Wednesday, November 30, 2011

Bendable (bendy) phones

Samsung has mentioned that a product is in the pipeline (2012 to be exact) and this product appears to be very much different from conventional touchscreen mobile phones. http://www.dailymail.co.uk/sciencetech/article-2056232/Samsung-release-bendy-screen-mobiles-early-2012.html

Enter the bendy phone.

Nokia is also said to be pouring funds into the research of similar prototypes.

If all is true, this makes the mobile technology fraternity more exciting. We might even witness a upheaval when similar products are produced en-masse. Maybe in the next 5 years, this technology could take the world by storm.

So, what’s so great you say, about a bendy phone?

Plenty. The crux is not really about it being bendy or cylindrical or whichever odd-ball of a phone (think Nokia 3650) and how awkward it would fit in your pocket.
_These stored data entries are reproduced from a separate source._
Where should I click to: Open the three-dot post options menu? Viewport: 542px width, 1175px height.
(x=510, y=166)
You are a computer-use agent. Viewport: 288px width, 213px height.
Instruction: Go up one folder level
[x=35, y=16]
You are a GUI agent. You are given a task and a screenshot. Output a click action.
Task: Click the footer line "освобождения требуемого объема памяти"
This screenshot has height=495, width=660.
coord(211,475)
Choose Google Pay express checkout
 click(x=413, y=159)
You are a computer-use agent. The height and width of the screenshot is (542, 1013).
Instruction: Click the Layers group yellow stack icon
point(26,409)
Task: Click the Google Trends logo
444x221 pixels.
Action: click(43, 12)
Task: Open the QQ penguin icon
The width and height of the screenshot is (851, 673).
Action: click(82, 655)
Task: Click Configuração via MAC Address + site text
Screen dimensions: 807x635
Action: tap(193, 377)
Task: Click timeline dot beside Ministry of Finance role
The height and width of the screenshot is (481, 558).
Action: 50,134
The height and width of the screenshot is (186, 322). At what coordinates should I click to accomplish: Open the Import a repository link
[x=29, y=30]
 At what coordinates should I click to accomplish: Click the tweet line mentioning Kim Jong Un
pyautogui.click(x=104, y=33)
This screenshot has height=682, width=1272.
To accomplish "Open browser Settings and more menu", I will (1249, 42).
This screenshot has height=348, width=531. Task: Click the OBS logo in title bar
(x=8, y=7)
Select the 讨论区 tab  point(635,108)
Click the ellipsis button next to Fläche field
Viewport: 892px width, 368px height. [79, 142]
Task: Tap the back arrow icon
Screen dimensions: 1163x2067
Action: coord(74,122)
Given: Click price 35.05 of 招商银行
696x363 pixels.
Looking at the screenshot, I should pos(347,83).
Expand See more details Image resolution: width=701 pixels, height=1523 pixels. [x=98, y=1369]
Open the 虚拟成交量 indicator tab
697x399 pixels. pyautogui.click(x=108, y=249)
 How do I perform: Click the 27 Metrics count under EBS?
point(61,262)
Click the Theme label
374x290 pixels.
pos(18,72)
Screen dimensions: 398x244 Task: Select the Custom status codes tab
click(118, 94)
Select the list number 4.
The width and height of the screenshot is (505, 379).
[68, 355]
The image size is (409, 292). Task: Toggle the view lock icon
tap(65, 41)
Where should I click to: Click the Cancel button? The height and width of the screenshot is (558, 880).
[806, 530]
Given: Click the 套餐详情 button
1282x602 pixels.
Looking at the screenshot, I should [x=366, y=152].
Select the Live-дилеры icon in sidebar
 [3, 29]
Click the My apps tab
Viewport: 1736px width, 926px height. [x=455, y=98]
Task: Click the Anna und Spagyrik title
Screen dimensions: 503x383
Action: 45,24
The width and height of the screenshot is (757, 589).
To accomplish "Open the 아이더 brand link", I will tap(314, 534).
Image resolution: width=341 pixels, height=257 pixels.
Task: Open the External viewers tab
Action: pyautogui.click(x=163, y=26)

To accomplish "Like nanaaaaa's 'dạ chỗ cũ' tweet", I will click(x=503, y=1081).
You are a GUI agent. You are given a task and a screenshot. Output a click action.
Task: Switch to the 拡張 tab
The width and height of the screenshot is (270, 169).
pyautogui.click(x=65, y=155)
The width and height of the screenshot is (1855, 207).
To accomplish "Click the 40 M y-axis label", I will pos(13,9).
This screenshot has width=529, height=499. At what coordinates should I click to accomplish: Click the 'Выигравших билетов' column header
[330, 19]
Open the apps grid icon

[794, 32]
The fact that a screen could be so thin that it could be bent without breaking means we’ve reached another era in technology altogether. It could change our perspectives of this world, reshape how future gadgets would look like and how information reaches people.

Screen technology has been changing all the while, from black and white TV to color TV, from CRT to LCD and Plasma, then we have LED, from standard definition to high definition and now 3D – humans have been pushing the limits to which they can stretch the sizes of screen panels, adding more pixels, functionalities and making it thinner lighter.

If this news is true, chances are, the technology will definitely be replicated into e-readers, tablets, laptops, TV and even large display panels on shopping malls.

Currently, e-book readers or tablets are unable to provide the tangible “flipping experience”. What we are seeing, is a simulation of the program to turn over to the next page, which still does not beat the hand-motion that is genetically coded into everyone of us (or at least those who have read paperbacks)

A more flexible screen would definitely be welcoming news to everyone. E-book readers can now sense it when users mimic the flipping motion (I believe the new E-book tablets can now really look like a book with probably 3-5 pages, much like how a calendar looks and functions).